What you have to do
Will you write out, word for word, every line from the one with "You are a computer-use" to the final line of the data below, with the pictures left out?

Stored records
_____
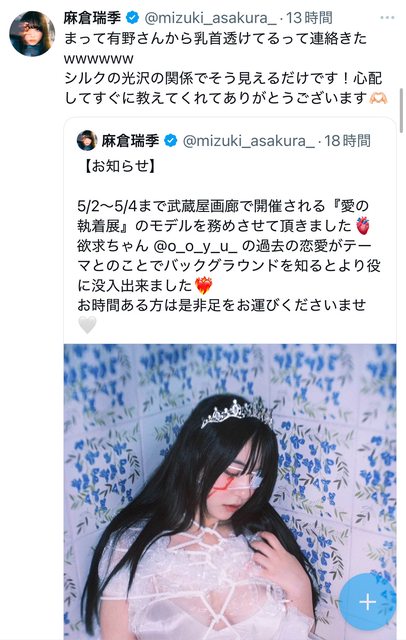The width and height of the screenshot is (406, 640).
Task: Click verified badge in quoted tweet header
Action: pos(171,141)
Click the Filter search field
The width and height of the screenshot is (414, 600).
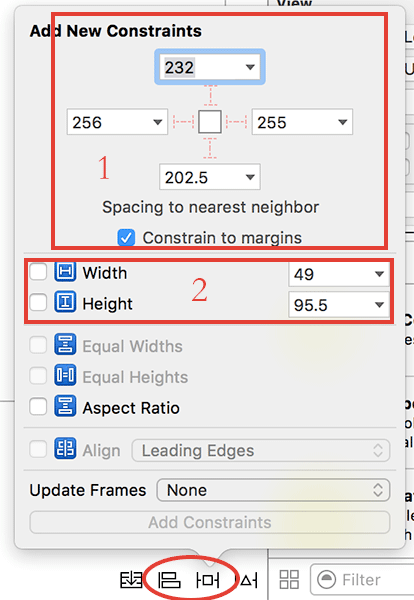(362, 580)
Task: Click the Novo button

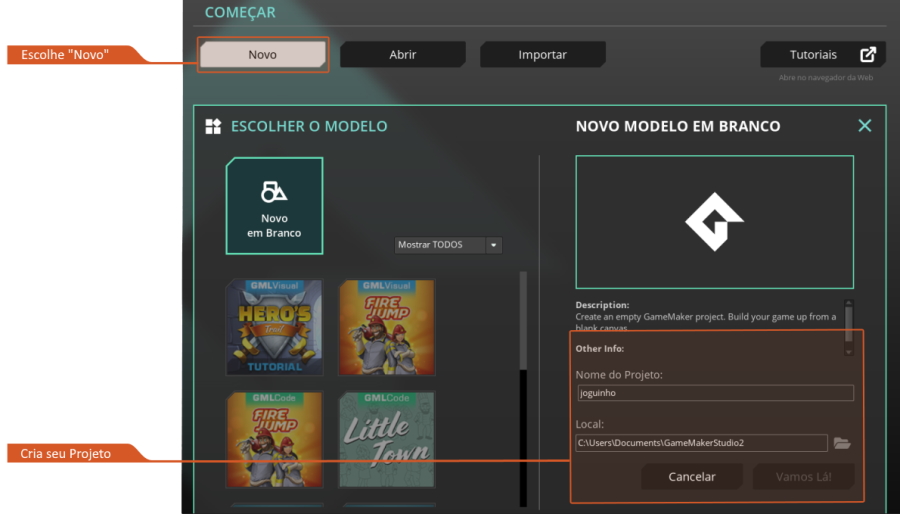Action: [x=263, y=54]
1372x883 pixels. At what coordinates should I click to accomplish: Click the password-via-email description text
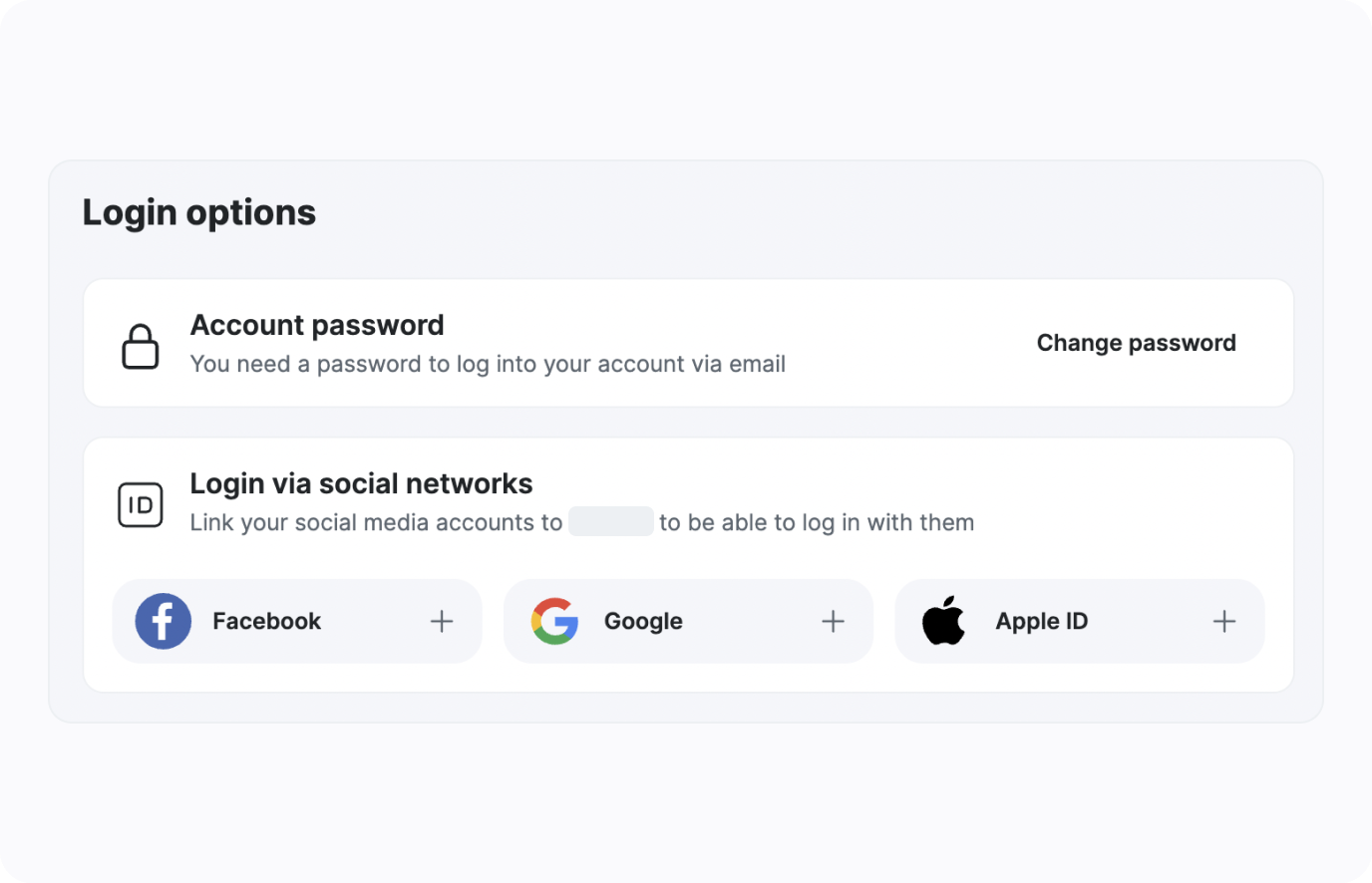click(x=488, y=364)
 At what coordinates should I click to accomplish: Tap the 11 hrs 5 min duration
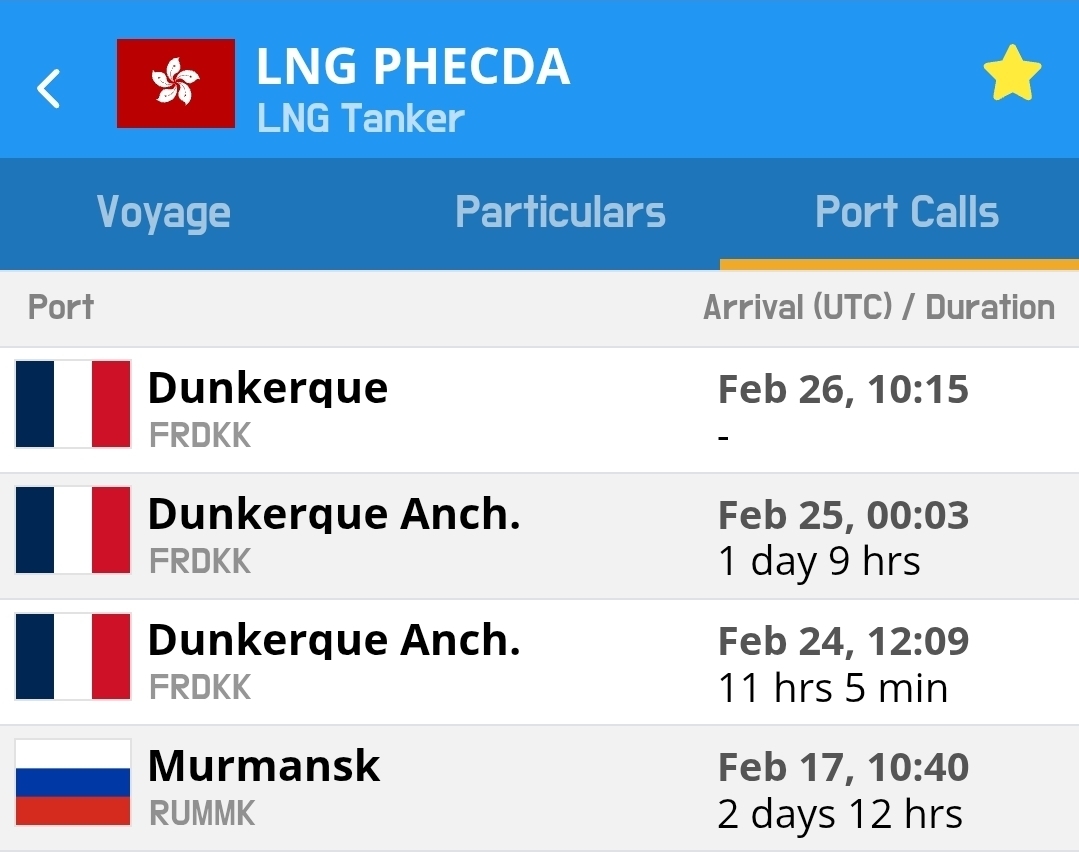tap(832, 688)
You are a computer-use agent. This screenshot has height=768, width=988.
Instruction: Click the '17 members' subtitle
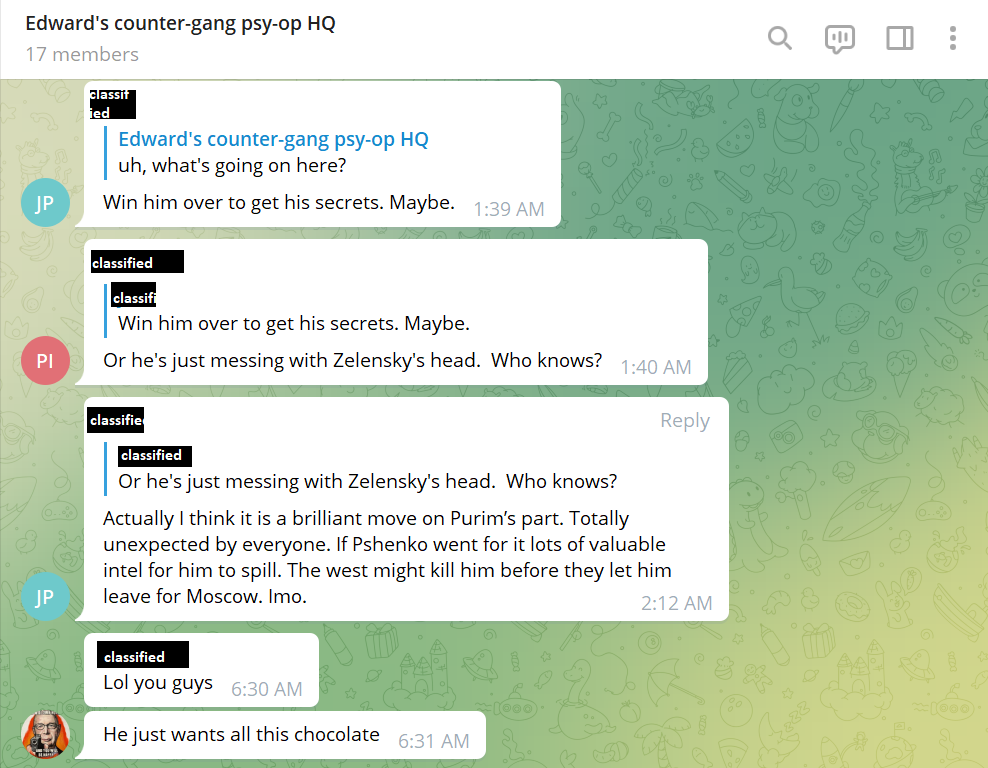82,55
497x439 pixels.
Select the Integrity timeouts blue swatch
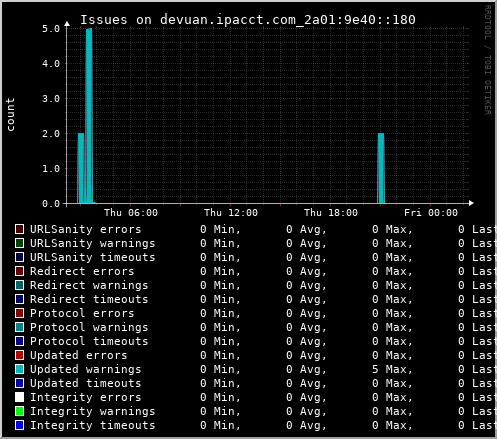click(20, 425)
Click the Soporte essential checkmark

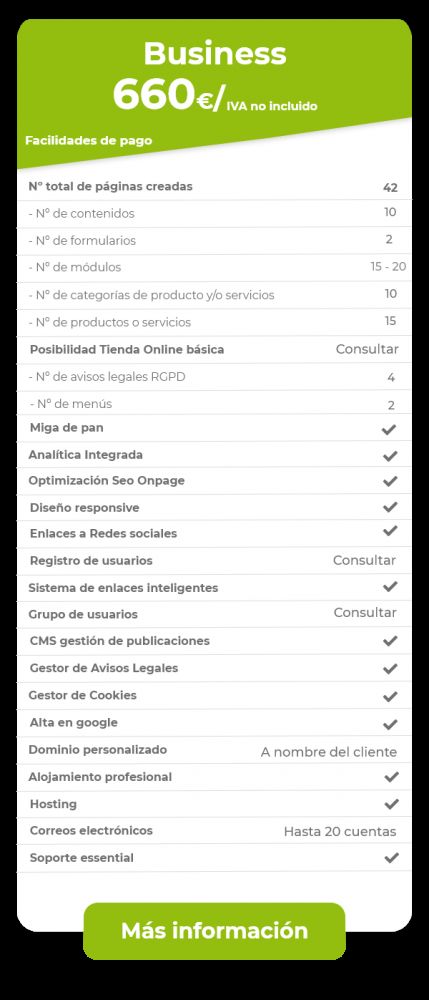[391, 858]
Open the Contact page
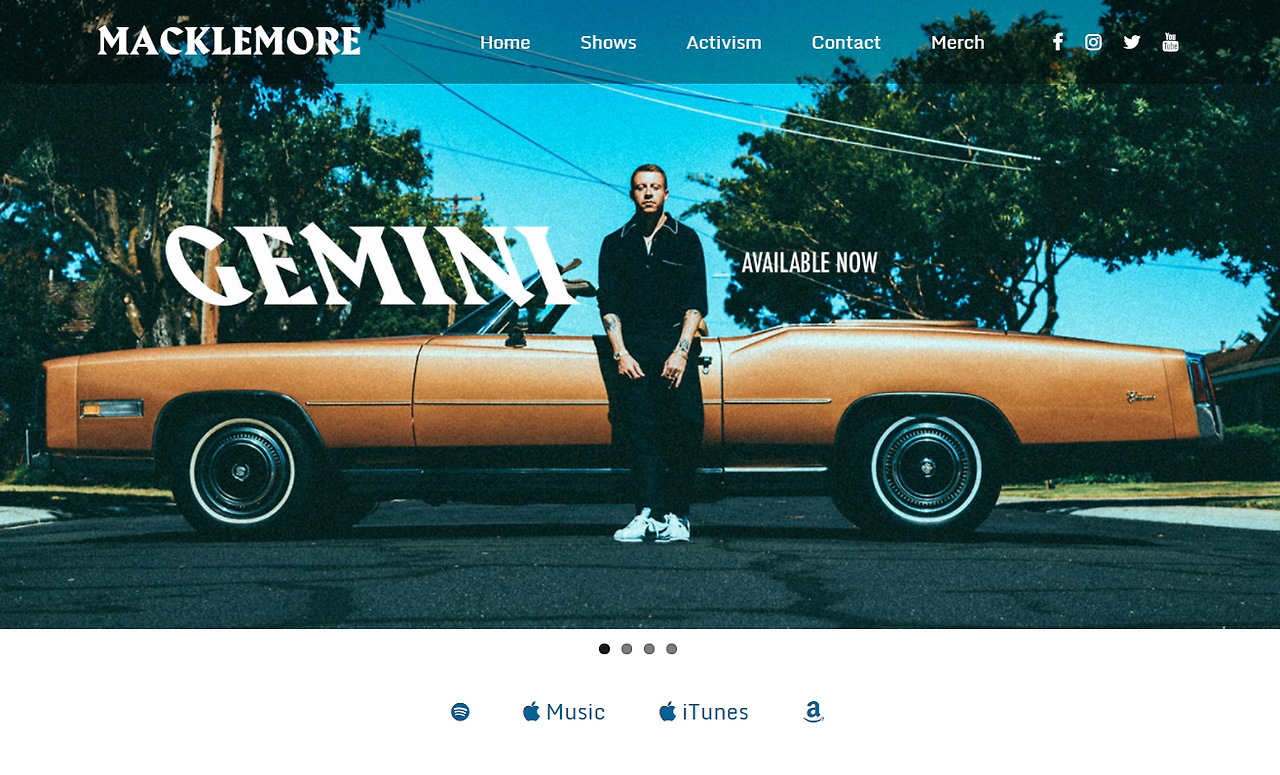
_____
Solution for this problem
You are a computer-use agent. This screenshot has height=768, width=988.
Instruction: Click the '17 members' subtitle
82,55
497x439 pixels.
Select the Integrity timeouts blue swatch
click(20, 425)
Click the Soporte essential checkmark

[391, 858]
Open the Contact page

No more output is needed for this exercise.